Want to Lower Healthcare Costs? Serve the Poorest.
My work takes me from affluent cities to rural areas where the poorest of the poor live. From the United States to India, South Africa and across the Middle East, I’ve observed that there are basically four reasons why people get sick (and others don’t).
- Genetic: you are born with certain predispositions
- Environmental: where you were born and choose to live matters…if you don’t have clean drinking water, you will have a very difficult time staying healthy
- Physical: your fitness, habits and hygiene play large roles
- Psychological: the amount of stress you carry can make you ill
All of these elements operate from the patient’s standpoint. They basically have the same impact whether you live in Tokyo or a remote part of India. But the types of diseases vary by region and by levels of affluence. I have been to parts of the Middle East where the attitude is almost that if you don’t have diabetes, you are not fully participating in life.
Given these commonalities, if you can fix healthcare problems at the bottom of the pyramid, you can learn how to lower the costs of providing healthcare solutions in developed nations too.
In both poor and affluent communities, healthcare costs swell because people don’t seek care early enough. Whether you ignore chest pains or an infection for too long, either way the cost of treatment will be exponentially higher than if you intervened early.

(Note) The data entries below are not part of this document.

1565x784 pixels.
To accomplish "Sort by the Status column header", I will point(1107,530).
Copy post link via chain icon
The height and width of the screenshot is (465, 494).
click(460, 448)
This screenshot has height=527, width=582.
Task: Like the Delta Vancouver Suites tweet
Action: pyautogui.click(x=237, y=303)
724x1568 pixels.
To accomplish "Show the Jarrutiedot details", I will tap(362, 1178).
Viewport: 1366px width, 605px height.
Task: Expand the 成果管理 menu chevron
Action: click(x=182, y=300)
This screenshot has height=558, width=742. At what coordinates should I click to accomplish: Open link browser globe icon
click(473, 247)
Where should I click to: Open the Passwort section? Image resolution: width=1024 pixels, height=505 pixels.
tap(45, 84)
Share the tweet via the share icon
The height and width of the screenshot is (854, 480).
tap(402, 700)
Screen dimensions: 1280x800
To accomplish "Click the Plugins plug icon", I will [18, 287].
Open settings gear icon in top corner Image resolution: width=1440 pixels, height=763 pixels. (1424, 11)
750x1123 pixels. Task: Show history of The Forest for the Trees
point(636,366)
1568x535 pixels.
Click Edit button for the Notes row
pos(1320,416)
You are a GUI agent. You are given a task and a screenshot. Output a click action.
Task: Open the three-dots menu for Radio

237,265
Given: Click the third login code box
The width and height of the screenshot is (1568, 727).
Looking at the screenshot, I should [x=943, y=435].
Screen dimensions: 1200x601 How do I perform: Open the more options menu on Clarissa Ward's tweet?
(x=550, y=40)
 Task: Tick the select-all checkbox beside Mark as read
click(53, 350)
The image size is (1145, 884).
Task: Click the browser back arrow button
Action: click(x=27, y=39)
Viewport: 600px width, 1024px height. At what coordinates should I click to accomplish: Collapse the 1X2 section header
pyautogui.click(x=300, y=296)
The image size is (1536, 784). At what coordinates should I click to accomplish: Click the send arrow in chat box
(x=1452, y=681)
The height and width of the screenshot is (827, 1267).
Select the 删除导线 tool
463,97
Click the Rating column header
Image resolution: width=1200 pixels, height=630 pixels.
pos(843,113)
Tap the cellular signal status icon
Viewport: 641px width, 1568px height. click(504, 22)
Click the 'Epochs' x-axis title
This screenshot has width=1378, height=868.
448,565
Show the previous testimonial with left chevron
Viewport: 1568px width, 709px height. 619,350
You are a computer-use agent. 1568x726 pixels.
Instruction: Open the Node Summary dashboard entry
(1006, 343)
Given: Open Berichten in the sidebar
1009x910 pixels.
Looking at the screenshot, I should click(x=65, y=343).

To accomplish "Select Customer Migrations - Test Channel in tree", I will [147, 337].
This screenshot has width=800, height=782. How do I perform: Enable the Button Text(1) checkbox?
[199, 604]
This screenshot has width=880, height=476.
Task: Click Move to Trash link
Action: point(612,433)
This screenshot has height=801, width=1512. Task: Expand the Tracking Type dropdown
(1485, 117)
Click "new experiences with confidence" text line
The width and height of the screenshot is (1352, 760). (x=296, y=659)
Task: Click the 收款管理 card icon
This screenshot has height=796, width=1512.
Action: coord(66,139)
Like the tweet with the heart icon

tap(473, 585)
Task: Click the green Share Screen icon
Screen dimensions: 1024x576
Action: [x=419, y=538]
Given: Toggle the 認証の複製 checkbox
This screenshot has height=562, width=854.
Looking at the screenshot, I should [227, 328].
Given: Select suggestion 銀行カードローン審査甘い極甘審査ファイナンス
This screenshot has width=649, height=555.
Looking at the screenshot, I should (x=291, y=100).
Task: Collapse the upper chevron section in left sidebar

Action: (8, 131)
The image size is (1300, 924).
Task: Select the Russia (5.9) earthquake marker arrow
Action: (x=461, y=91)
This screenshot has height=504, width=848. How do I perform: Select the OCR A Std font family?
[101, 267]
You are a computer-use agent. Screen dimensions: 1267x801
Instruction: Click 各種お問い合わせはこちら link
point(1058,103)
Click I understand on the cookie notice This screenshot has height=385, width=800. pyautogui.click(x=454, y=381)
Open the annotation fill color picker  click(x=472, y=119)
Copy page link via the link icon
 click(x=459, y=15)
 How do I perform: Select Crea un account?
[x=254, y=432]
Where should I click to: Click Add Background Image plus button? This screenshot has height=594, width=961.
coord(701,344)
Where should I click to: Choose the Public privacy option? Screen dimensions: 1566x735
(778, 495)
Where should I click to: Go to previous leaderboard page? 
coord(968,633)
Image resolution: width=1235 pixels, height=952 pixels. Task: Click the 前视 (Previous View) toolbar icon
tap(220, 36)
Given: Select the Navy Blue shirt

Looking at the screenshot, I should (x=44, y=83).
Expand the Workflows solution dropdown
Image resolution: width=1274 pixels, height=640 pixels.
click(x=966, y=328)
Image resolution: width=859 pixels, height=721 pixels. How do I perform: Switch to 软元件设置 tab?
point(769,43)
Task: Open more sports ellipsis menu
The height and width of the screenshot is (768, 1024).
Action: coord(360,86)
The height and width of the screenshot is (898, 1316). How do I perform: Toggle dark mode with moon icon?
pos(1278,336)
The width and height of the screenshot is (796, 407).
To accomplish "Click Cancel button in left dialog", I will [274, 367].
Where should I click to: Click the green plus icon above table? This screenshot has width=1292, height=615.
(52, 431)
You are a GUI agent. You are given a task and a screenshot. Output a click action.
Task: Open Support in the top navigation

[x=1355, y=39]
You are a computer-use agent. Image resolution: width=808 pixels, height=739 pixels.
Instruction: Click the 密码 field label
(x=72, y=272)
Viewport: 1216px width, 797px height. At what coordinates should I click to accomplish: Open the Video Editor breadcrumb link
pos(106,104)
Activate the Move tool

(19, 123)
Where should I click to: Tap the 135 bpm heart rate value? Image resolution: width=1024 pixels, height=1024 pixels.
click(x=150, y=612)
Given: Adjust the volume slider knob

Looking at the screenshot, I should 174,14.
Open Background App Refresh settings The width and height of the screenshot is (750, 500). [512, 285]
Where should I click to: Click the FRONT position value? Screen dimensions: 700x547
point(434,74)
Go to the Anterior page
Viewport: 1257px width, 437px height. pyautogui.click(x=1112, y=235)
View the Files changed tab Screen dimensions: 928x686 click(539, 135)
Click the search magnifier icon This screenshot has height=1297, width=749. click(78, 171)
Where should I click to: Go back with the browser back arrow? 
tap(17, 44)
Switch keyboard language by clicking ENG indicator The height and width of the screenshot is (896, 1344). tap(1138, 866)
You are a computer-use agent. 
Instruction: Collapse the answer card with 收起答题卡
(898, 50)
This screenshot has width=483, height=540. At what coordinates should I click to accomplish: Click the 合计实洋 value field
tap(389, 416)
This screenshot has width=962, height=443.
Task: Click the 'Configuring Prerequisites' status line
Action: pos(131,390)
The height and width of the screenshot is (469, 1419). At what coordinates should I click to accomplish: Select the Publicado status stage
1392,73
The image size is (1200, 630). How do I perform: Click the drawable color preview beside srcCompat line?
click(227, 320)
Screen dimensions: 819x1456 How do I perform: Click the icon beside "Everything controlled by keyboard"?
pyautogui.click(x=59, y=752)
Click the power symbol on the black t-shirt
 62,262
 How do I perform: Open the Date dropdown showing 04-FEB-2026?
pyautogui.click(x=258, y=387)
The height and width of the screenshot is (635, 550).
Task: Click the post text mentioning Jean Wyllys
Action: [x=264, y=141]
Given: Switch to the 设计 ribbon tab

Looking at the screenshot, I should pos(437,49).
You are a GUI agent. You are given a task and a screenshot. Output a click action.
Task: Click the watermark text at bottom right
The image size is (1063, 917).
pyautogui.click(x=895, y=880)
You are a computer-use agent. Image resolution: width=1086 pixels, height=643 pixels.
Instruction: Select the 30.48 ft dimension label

From a health information system standpoint, we need to think differently about how we identify, solve and treat healthcare problems. Most software systems in the healthcare world largely deal with transactions. They store medical records, lab results, and the like. This is very basic stuff, and not nearly the end goal.
In the future, the success of medical software anywhere in the world will hinge on its ability to proactively manage three things:
- Disease
- Diagnosis
- Cure
For example, long before many diseases become critical (i.e., expensive to treat), there are changes within a person’s body and sometimes behavior. These changes are data. In fact, our bodies generate huge amounts of data, the vast majority of which our information systems ignore, until a disease reaches an expensive/critical stage. But the technology now exists to gather much of this data remotely - from lab-on-a-chip devices to medical tricorders. All we need is our systems to utilize this data properly.
To put this in simple terms, your physician should be able to alert you - not the other way around - when your body starts producing data of concern.
Now think back to the challenges of the poor. The greater our ability to remotely - and cost efficiently - monitor and treat a patient, the better our ability to lower healthcare costs worldwide. A physician in Manhattan or Mumbai should be able to help a patient in the middle of a poor, remote village…without ever leaving his or her office. This would greatly improve what we can do locally.
Medicine will always be about compassion and humans caring for humans, but we can’t deny that medicine has already also become a data science. We shouldn’t think about this in terms of one approach for the poor and another for the wealthy. We need to recognize that caring for the poor may benefit the wealthy more than they can possibly imagine today.